Não adianta falar de Chesterton para um garoto fã de Tokusatsu, anime e mangá. Umbrella academy, Dark, Flash , Stargirl, dominam a mente de seu filho por muitas horas durante a semana, e, acredite, você não vai querer que seu garoto embarque nessa trilha sem o desejo de falar do que viu e gostou com você. O papel de educar é primordialmente da família e não do estado.
Então decidi mostrar através de filmes, séries e livros, como o bom e sábio conservador, perdido como cego em tiroteio, pode estabelecer uma boa rotina com os filhos e alunos; cheia de ensinamentos eternos e valores atemporais. Primeiro, falemos do que eles gostam, depois mostremos todo um universo mais rico e não menos divertido.
Veronica Roth é a autora de uma trilogia de livros que impactou o mundo, sendo celebrado por muitos críticos. Os livros são comparáveis, refiro-me ao atrativo junto ao público, às obras The Hunger Games (jogos vorazes) da autora Suzanne Collins, e The Maze Runner do autor James Dashne.
Divergente, insurgente e Convergente compõem a trilogia e em 2014 foi lançado um novo livro que narra alguns eventos retratados na trilogia original na perspectiva do personagem Four (Tobias).
A autora nos apresenta um mundo distópico onde o que restou da humanidade se refugia em uma Chicago futurista. Para continuar sua busca por desenvolvimento e sobrevivência, a nova sociedade é dividida em cinco facções dedicadas ao cultivo de uma virtude especifica: Abnegação (Altruísmo), Amizade (Cordialidade), Audácia (Coragem), Franqueza (honestidade) e Erudição (Inteligência). Em um dia determinado de cada ano, todos os jovens de dezesseis anos devem selecionar a facção à qual vão dedicar o resto de suas vidas.
A sociedade é funcional e até mesmo transmite a ideia de ser desejável. Não há guerras, fome, dor, doenças e cada indivíduo é testado para encontrar seu lugar dentro deste mundo. Uma escolha determinada pelo estado através da ciência, onde ousar escolher algo diferente pode significar o fim de sua existência. Em prol de extinguir toda sorte de problemas, o livre-arbítrio foi aniquilado.
Beatrice Prior é uma jovem que instintivamente percebe que ela não se encaixa na facção dos seus pais, Abnegação, onde tudo que é belo, tecnológico, diferente e individual é renegado para se viver uma vida dedicada a servir os outros, não surpreendentemente estes ocupam a liderança politica da cidade, pois são tidos como incorruptíveis.
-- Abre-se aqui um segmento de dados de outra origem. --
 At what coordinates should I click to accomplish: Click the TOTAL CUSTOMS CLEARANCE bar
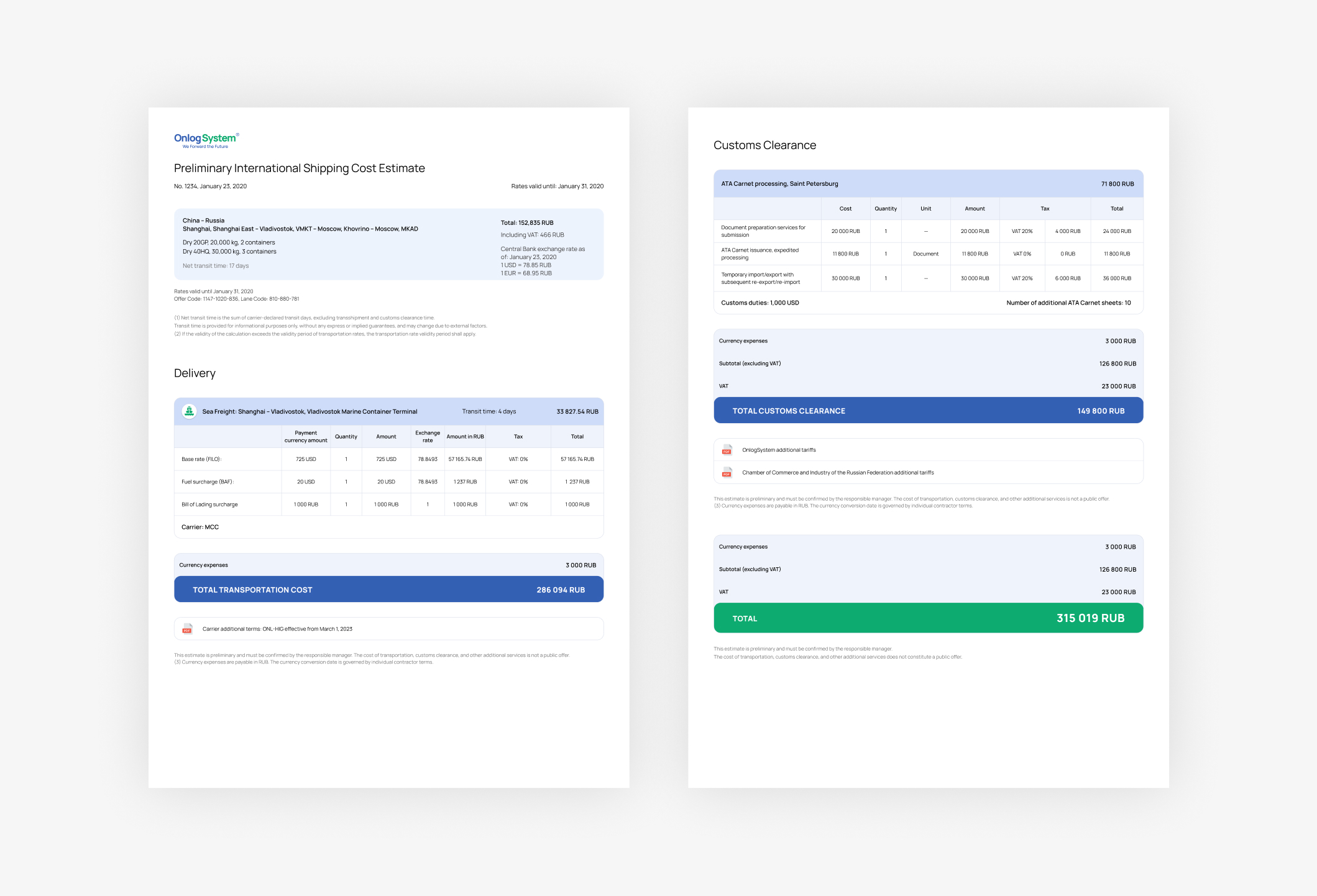tap(928, 411)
O primeiro livro constrói bem as personagens e tem uma escrita fluida tanto na tradução ao português como no original em inglês. Percebemos pela reflexão da jovem Beatrice como o medo de não pertencer a sua facção de nascimento, abandonando seus pais, é algo forte, porém não tanto como a expectativa de viver uma vida que de fato possa chamar de sua.
Ao se submeter ao teste ela se mostra uma divergente, alguém que possui características de mais de uma facção, tornando-a inadequada para viver na sociedade e que, conseqüentemente, deve ser eliminada. Claro, que isso não será o fim para ela, mas o começo de uma jornada que mostrará quão perverso e doentio é o mundo onde vive.
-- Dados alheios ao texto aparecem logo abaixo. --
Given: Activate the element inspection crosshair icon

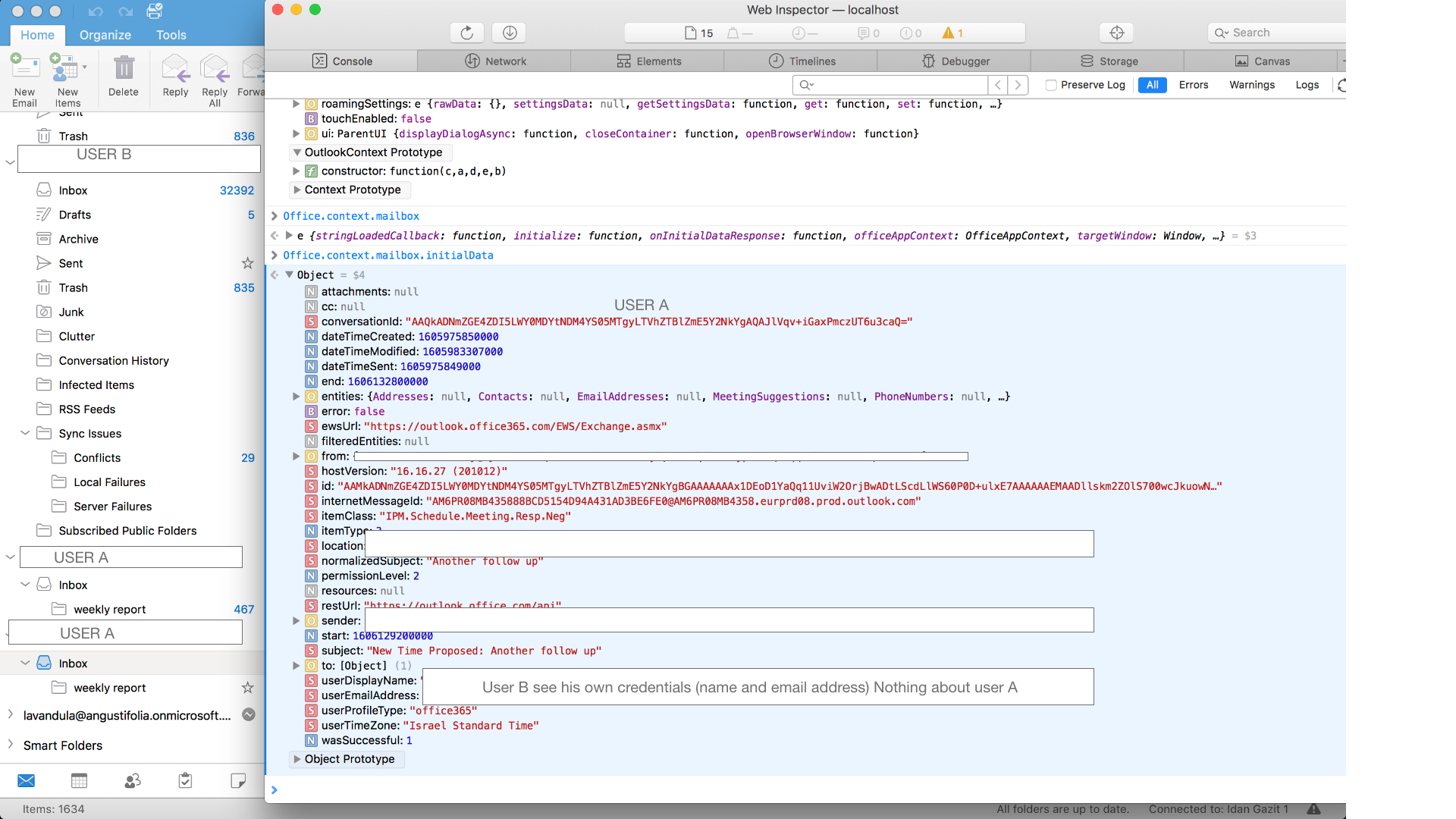Looking at the screenshot, I should [1116, 33].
Uma lição espetacular que a obra traz é que nada vale o preço da perda da liberdade. Sem liberdade não há humanidade. Apagar as diferenças em prol de um mundo sem pobreza é, na verdade, violentar cada indivíduo, tornando-o menos humano e mais uma peça da máquina estatal.
O novo normal apregoado pela mídia, o ativismo judicial em guerra contra o poder executivo, a “criminalização” do direito de defesa, o ataque às famílias, a perseguição que surge no horizonte contra cristãos, tudo aponta para um futuro onde liberdade, diferença e individualidade serão palavras proibidas. Para construir um mundo igualitário, deve-se primeiro destruir a liberdade.
Vale a pena ler os livros, vale muito mais aprender com eles e se o aprendizado é feito junto a seu filho e/ou aluno, melhor, pois famílias educadoras não são escravas do estado nem de uma ideologia.
Carlos Alberto Chaves Pessoa Júnior
Professor. É formado em Letras pela UFPE.